(What needs to be done): Reproduce the material below word for word, from the line containing "This screenshot has width=808, height=778." up to and including the line containing "will (x=192, y=10).", and nothing else.

(Information shown):
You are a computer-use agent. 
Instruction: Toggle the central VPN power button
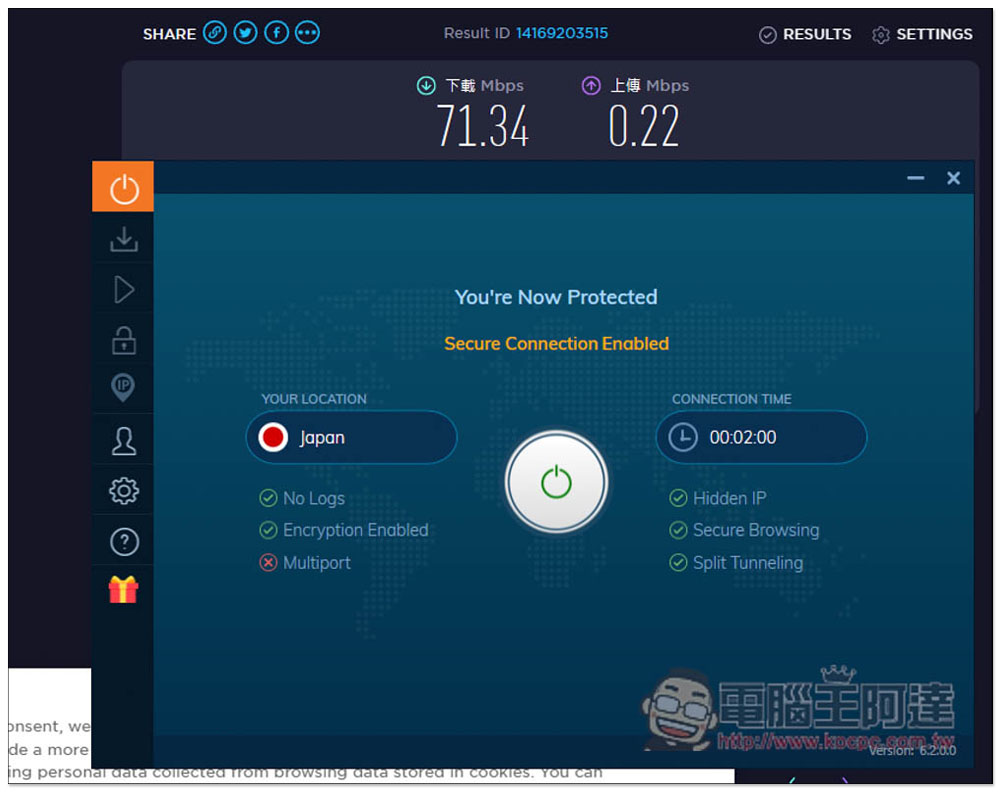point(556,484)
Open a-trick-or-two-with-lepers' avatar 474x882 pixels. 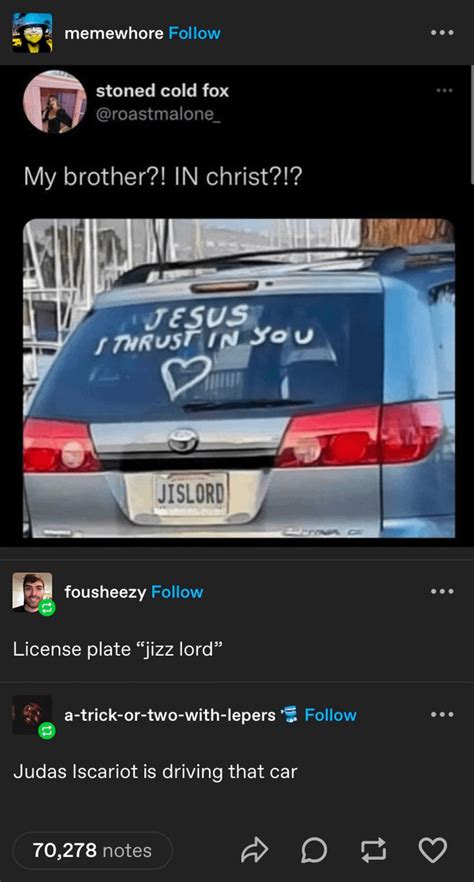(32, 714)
--
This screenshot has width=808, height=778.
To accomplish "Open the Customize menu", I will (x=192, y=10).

(The output):
This screenshot has width=808, height=778.
To accomplish "Open the Customize menu", I will (x=192, y=10).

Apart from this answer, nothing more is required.